Where is the vertex of the graph of f(x) = x^2 - 8x + 16 ?
f(x) = x^2 -8x+16. To find the vertex of the graph.
Let y = x^2-8x+16
y = x^2-8x+4^2
y = (x-4)^2.
Or (x-4)^2 = 4(1/4)(y-0).
If we compare (x-4)^2 = 4*(1/4)(y-0) to the standard parabola (x-h)^2 = 4a(y-k) whose vertex is (h,k), we get:
the vertex of (x-4)^2 = 4*(1/4)(y-0) is at (4,0).
So the vertex of f(x) = x^2-8x+16 is at (4, 0).

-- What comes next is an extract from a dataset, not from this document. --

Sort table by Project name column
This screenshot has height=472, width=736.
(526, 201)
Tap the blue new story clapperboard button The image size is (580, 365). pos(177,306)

To discover where the vertex of the parable f(x) = y is located, we'll have to establish the quadrant or the side of x axis where the coordinates of the vertex of the graph of y are located.

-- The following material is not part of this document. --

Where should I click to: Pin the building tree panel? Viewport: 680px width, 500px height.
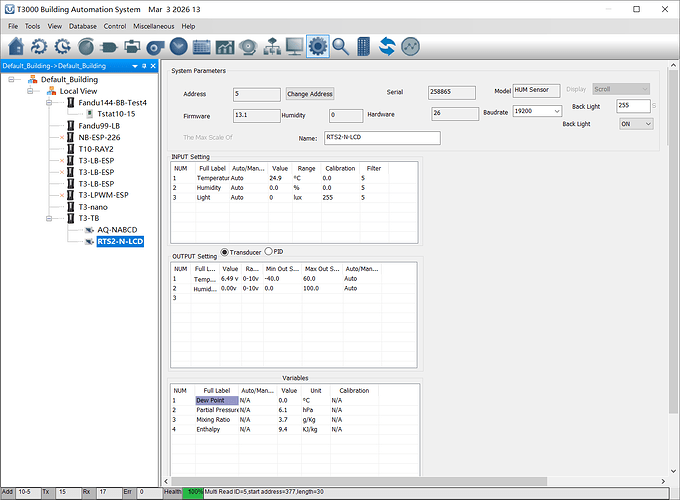(x=144, y=66)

We know that the coordinates of the parabola vertex are:
V(-b/2a;-delta/4a), where a,b,c are the coefficients of the function and delta=b^2 -4*a*c.
y=f(x)=x^2 - 8x + 16
We'll identify the coefficients:
a=1, 2a=2, 4a=4
delta =64 - 64
delta = 0
Because the x coordinate is positive and y coordinate is 0, the vertex is located on the right side of x axis: V(4;0).